Para Fernanda Taxa, que é também doutora em Educação pela Unicamp, “a escola é o primeiro grupo que nos insere num laboratório para o mundo social”. Neste sentido, a pedagoga avalia que é importante tratar a criança com algum atraso numa perspectiva inclusiva e humanitária e esclarecer, junto à própria criança e aos colegas de classe, que essa dificuldade existe. “Não é a igualdade que nos une, mas sim as diferenças. É preciso acabar com a pedagogia da dó, de tratar como coitadinho”, reiterou.

Ainda no que se refere às individualidades no desenvolvimento de cada criança, as escolas devem estar atentas às práticas de bullying. De acordo com Fernanda, o ambiente escolar deste início de século XXI permite uma discussão a respeito deste tema. “Quem não é diferente?”, questionou ao enfatizar ser fundamental conversar com a sala, não permitir as vaias, trazer um fonoaudiólogo para esclarecer o motivo pelo qual alguma criança fala “a-ai” e não “papai”, ou seja, reeducar e fazê-los entender essas diferenças.
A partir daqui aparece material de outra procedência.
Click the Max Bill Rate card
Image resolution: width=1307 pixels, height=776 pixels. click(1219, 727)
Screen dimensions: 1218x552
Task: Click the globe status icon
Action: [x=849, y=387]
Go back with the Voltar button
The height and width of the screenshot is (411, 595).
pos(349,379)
Para ela, o que não pode acontecer em hipótese alguma é a exclusão, deixar de interagir com a criança. “São estratégias que as escolas e os professores devem definir juntos, porque também não posso chamar o aluno lá na frente para falar com toda a sala, primeiro é necessário incentivá-lo a conversar em grupos pequenos, até que ele se sinta confortável”, finalizou.